━━ Exercise materials ━━
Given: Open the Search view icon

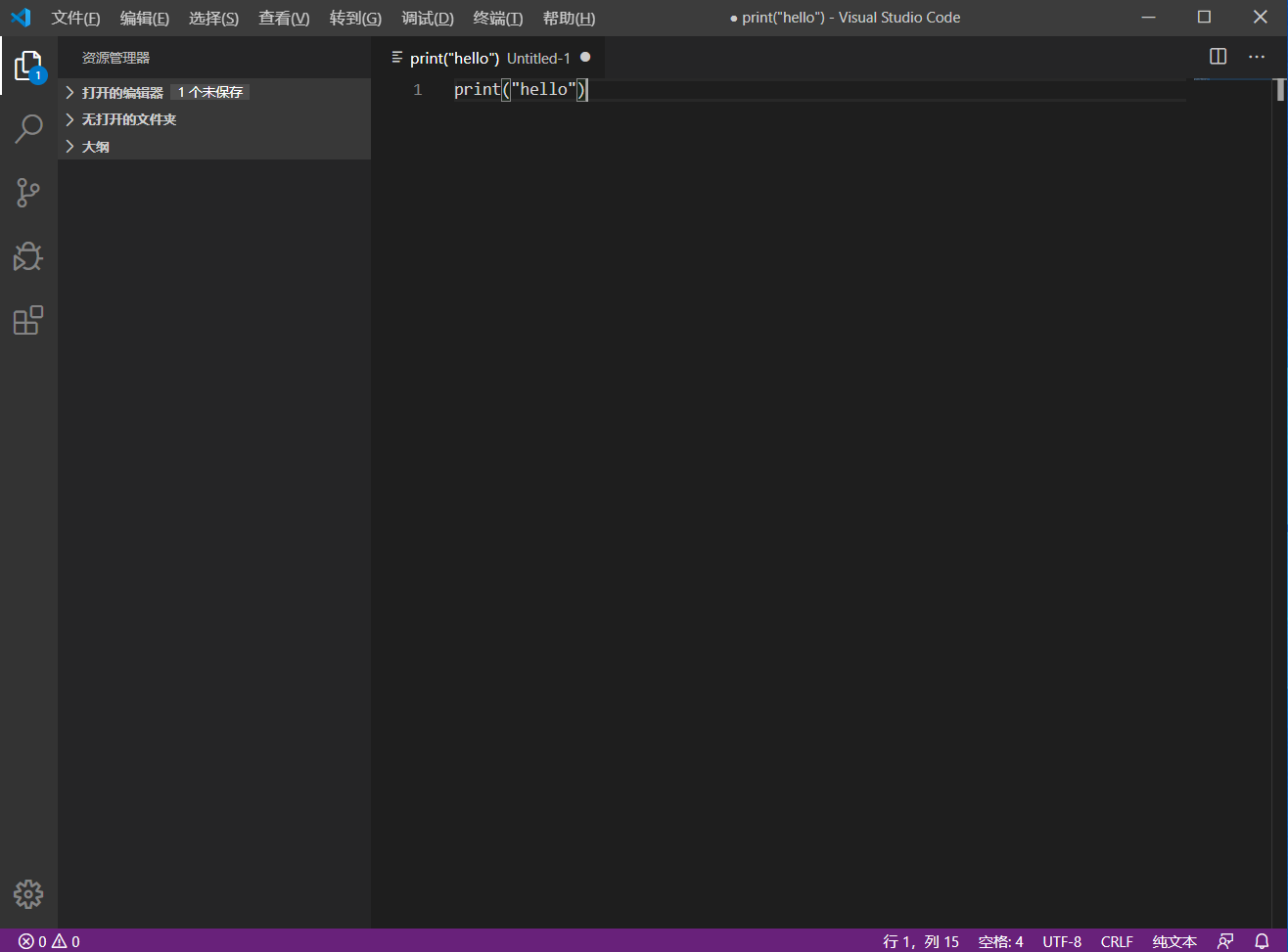Looking at the screenshot, I should [28, 128].
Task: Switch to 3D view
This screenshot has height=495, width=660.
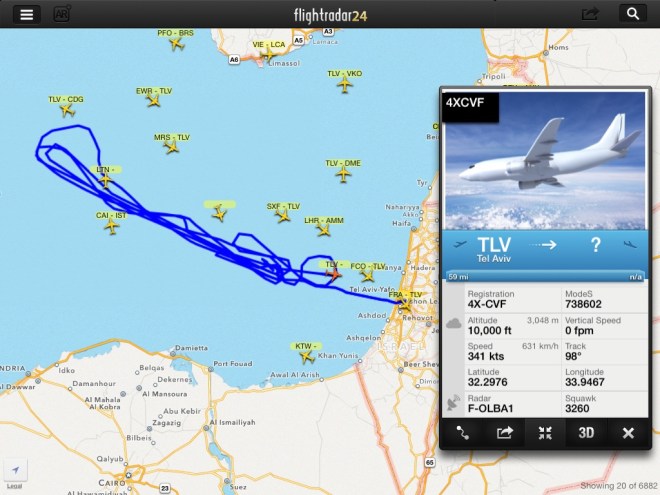Action: point(586,433)
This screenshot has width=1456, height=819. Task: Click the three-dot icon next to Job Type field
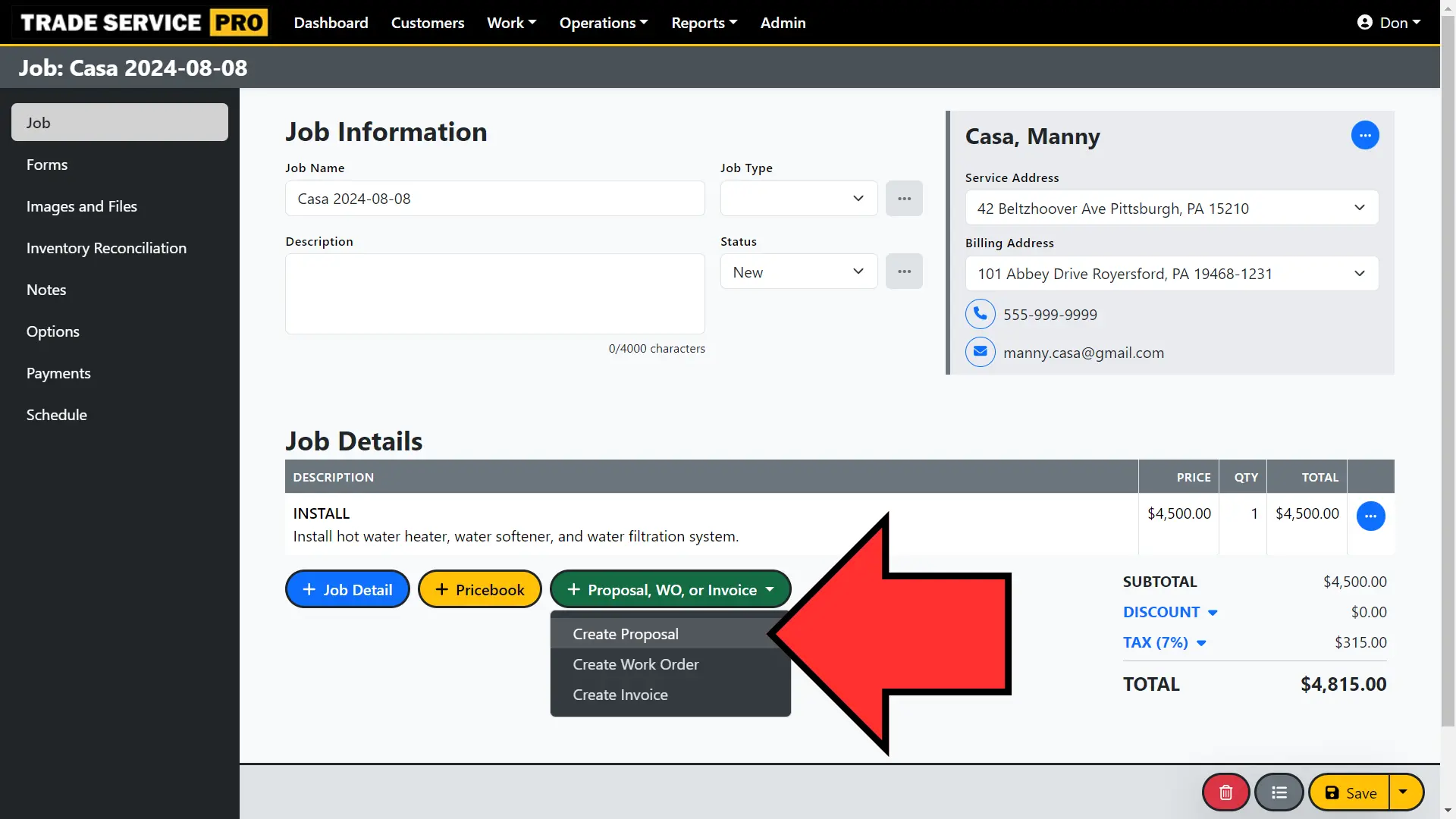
━━━
▶ **Brief**: An exact reprint of the records above is required, with all pictures left out.

▶ **Completed task**:
Given: Open the Search view icon

Looking at the screenshot, I should [28, 128].
Task: Switch to 3D view
This screenshot has height=495, width=660.
Action: point(586,433)
This screenshot has width=1456, height=819. Task: Click the three-dot icon next to Job Type field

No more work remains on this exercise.